### Exercise directions
Express everything from the line containing "You are a computer-use agent. This" down to the line containing "click(x=38, y=54)" as a numbered list, leaving out blank lines and the pictures.

### Data entries

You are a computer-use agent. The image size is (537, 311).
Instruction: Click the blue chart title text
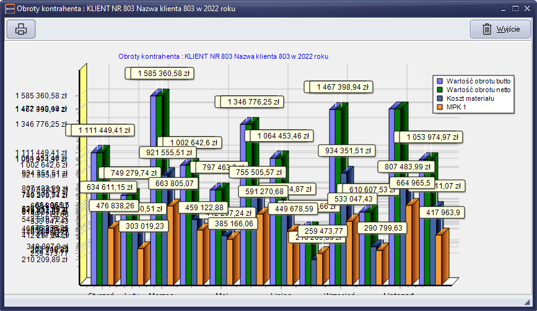coord(223,56)
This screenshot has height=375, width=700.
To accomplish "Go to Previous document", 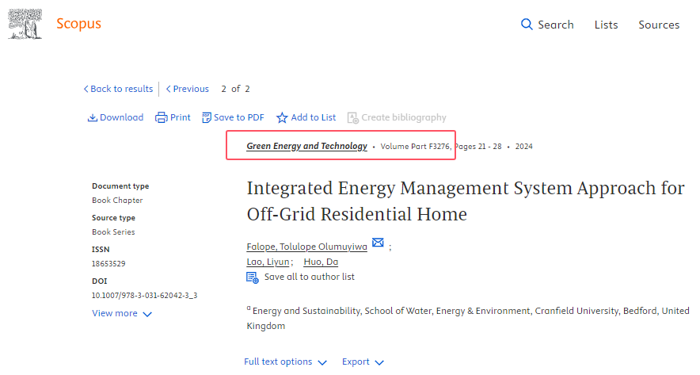I will pos(188,89).
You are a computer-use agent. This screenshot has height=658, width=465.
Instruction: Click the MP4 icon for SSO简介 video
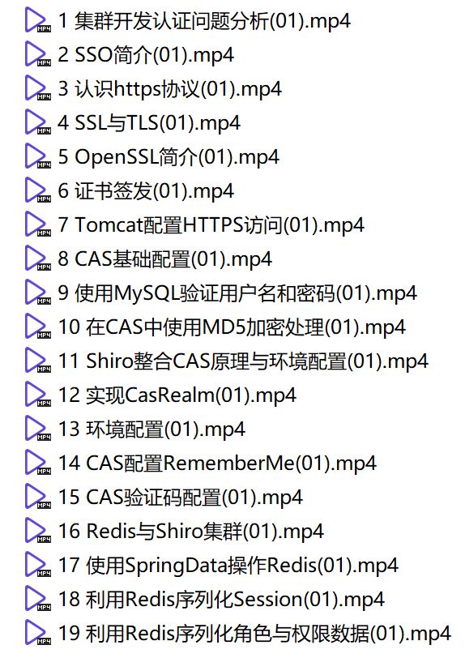click(x=38, y=54)
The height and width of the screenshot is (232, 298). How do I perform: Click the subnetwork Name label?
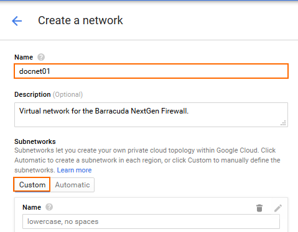click(x=32, y=207)
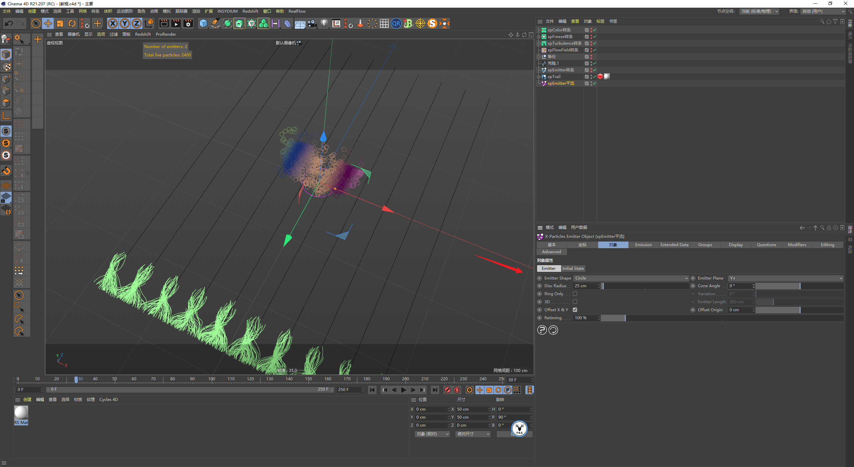Viewport: 854px width, 467px height.
Task: Enable the 3D checkbox
Action: coord(575,302)
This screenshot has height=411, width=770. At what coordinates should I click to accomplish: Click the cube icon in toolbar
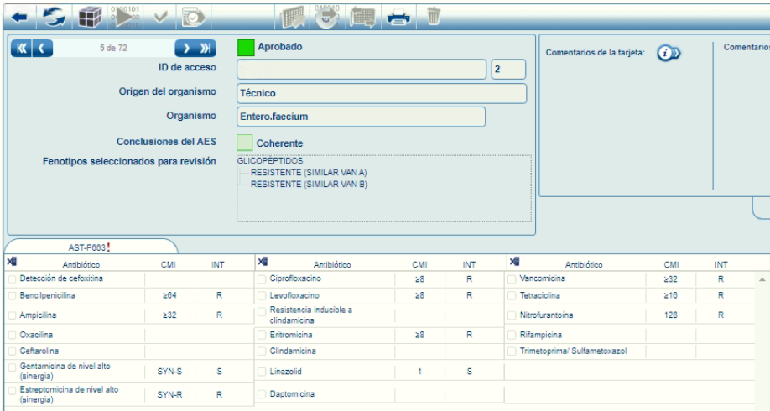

### Task response
1. You are a computer-use agent. This screenshot has height=658, width=465.
2. Instruction: Click the MP4 icon for SSO简介 video
3. click(x=38, y=54)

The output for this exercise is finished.